Thanks for that. I've done a lot of work making underwater housings etc and have worked with PVC and epoxy a lot. No sense making something if the Jobo drums are OK though. I read a respected member here mentioning that he doesn't use Jobo drums just pvc tubes in a large drum which I thought would be a lot cheaper and easier to make. The reason I didn't buy a Jobo Processor was due to the weakness of the lift and motor and I thought the ATL was too expensive.


>I think the hardest part of this project is definetly the mechanics.

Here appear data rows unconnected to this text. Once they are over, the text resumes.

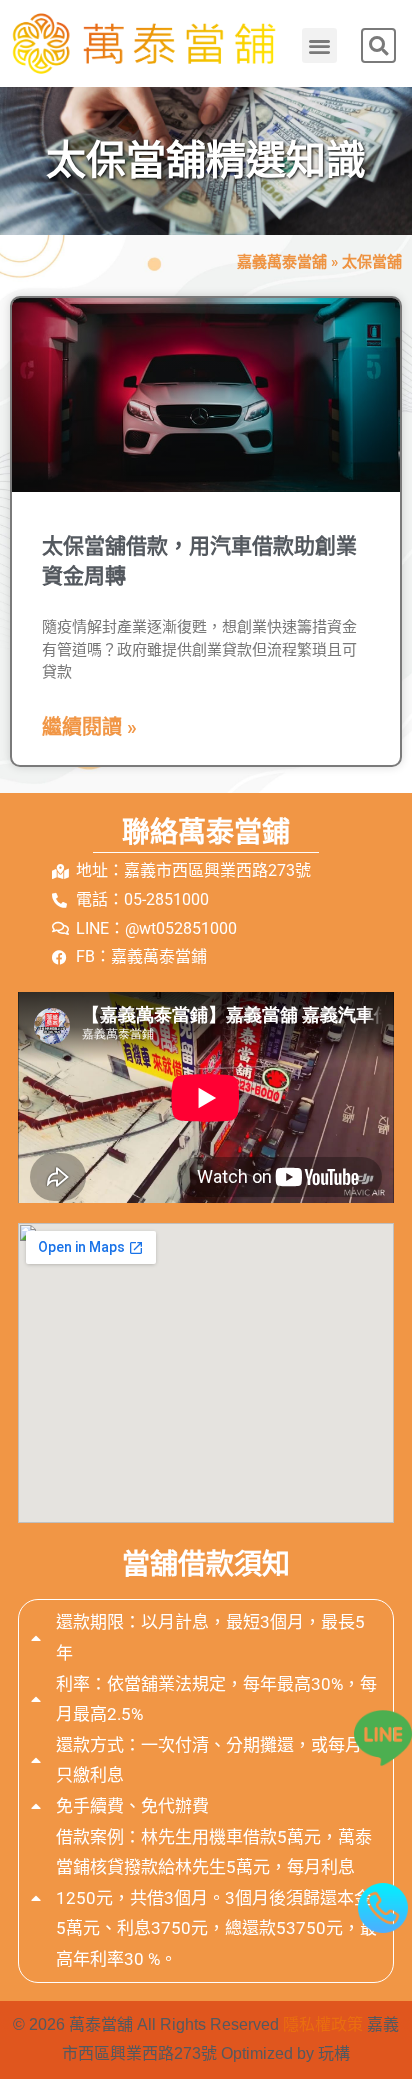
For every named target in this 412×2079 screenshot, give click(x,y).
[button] (319, 45)
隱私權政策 (323, 2024)
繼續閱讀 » (89, 727)
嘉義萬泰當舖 (282, 262)
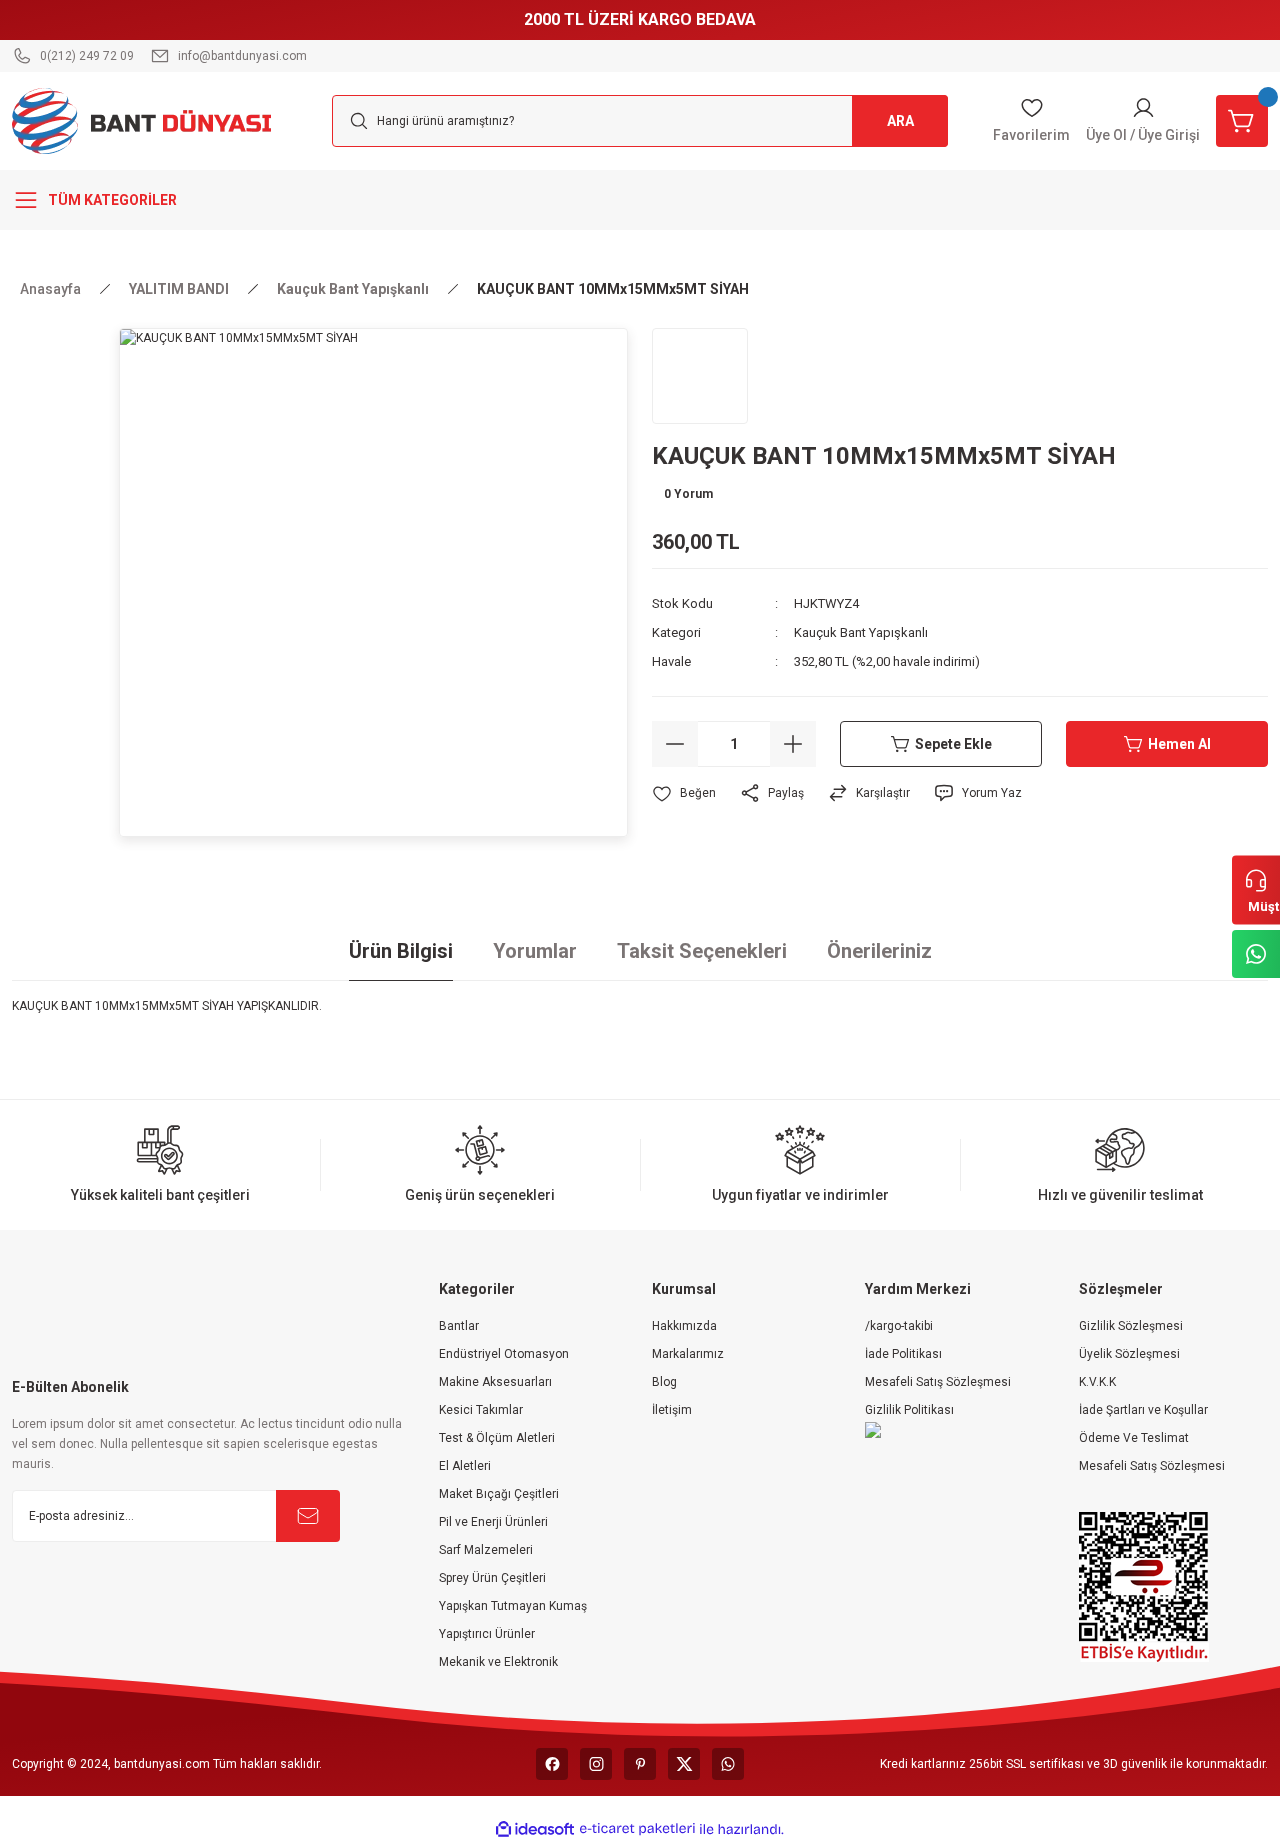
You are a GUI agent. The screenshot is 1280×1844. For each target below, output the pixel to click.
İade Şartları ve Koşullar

Sealed bearings are 10 for $20 and the seals $5 each. Off the shelf 5/16" SS shafts 3" in length are $3 each. I would use bearings spaced apart on the side with the drive pulleys and simple bushings on the non drive side. The frame would be aluminum angle with about 2 1/4' strips of cutting board (great material) screwed to it that the bearings and seals would be set into. Anywhere there needs to be a lot of strength material can be removed and replaced with epoxy fiberglass. I still have a lot of thick woven fiberglass matt around which makes casting parts very easy. I need to look at the belts and pulleys more but a 1/2" belt seems fine. The belt length is not critical as the motor mount is easy to make, and it's base can be ajustable.


A couple more days of research is needed for me to decide whether just to make a simple roller system, build a more automatic system or just buy a good used ATL or SSK. The availability and cost of parts will determine a lot. The advantage of homebuilding is the ability to keep the system running for as long as I need it. Finding cheap small pumps to move chemicals may aslo be a big factor.


A simple roller system should be easy to make and I can do some sketches for you if you like. The Jobo drums could have fittings for the roller system fiberglassed to them or the drive shafts could be make with a compatable end for the Jobo.

I have to study things a lot more to see how much time and expense is involved for a more robust system.

Thanks for your input Domaz!